To create a normal probability plot for the budget, use MINITAB.

Procedure for MINITAB:

Step 1: Select Probability Plot from the Graph menu.

Step 2: Click OK after selecting Single.

Step 3: In the Graph variables section, type BUDGET in the column.

Step 4: Click the OK button.

OUTPUT FROM MINITAB:

To create a budget histogram, use MINITAB.

Procedure for MINITAB:

Step 1: Select Histogram from the Graph menu.

Step 2: Click OK after selecting Simple.

Step 3: In Graph variables, type BUDGET in the corresponding column.

Step 4: Click the OK button.

MINITAB OUTPUT:

With a higher sample size, the distribution of budget is generally symmetric, as seen by the histogram and normal probability plot. As a result, it is evident that the budget for such home renovation projects is around average.

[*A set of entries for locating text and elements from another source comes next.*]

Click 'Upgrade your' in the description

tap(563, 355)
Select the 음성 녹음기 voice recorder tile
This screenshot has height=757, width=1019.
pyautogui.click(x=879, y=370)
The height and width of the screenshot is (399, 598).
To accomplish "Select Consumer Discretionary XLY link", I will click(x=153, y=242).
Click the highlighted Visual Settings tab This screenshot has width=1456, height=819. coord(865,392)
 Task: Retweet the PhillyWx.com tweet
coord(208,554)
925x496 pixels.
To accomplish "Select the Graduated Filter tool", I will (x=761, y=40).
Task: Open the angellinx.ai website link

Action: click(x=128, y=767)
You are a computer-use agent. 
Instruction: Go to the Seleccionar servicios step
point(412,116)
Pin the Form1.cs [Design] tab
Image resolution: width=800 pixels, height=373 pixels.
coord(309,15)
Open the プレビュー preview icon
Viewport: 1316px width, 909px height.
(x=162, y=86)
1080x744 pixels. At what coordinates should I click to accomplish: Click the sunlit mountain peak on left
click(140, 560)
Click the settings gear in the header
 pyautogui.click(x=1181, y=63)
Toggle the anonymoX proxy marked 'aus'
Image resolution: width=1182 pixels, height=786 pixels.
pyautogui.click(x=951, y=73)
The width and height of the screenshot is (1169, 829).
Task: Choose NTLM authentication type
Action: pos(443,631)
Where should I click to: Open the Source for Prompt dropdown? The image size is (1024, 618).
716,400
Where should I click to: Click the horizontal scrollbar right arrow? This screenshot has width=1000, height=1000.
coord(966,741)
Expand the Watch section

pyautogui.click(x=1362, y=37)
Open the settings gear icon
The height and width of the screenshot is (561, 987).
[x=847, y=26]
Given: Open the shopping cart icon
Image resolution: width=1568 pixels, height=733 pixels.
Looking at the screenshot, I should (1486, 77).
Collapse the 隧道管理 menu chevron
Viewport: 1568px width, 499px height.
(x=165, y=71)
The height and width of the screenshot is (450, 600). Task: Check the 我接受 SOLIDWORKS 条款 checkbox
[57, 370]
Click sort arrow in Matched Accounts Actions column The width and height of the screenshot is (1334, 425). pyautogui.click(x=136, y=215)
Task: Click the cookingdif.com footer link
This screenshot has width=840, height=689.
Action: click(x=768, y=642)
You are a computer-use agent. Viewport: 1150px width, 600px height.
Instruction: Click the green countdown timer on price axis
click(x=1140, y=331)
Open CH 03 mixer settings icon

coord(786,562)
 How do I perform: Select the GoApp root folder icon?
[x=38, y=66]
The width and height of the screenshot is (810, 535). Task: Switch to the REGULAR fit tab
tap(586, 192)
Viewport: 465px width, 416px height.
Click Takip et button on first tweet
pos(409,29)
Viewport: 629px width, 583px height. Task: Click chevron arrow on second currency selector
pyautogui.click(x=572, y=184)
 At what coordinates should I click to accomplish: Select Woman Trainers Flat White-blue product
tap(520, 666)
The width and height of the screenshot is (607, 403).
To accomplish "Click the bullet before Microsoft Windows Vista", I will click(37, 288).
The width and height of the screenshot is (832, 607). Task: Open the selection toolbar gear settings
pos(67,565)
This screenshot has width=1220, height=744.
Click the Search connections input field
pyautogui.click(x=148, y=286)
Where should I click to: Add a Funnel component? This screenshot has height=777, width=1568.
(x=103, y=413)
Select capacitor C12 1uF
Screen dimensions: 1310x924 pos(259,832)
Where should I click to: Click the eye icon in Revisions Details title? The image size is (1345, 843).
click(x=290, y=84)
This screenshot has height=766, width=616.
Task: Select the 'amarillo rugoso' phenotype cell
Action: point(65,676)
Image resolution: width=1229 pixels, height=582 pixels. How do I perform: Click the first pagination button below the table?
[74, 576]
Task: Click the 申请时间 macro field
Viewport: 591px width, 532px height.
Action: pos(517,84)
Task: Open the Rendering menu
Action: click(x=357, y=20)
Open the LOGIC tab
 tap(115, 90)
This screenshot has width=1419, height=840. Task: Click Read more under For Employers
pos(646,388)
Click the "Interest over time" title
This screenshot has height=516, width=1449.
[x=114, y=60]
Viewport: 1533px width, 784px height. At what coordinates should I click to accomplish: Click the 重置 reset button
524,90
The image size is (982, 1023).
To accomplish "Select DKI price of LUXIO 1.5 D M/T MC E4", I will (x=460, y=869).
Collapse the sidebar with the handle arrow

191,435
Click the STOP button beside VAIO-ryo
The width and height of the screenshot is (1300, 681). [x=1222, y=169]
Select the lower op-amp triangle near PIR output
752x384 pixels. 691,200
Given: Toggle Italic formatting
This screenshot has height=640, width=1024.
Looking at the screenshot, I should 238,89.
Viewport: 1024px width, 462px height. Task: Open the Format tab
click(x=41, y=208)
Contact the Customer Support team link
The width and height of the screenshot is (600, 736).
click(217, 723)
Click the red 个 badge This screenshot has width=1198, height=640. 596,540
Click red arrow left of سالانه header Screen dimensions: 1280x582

With a higher sample size, the distribution of budget is generally symmetric, as seen by the histogram and normal probability plot. As a result, it is evident that the budget for such home renovation projects is around average.

Because the sample size is larger, a budget for such home renovation projects is about normal. As a result, utilizing the Central Limit Theorem to ensure that the estimated confidence interval is approximately right is sufficient.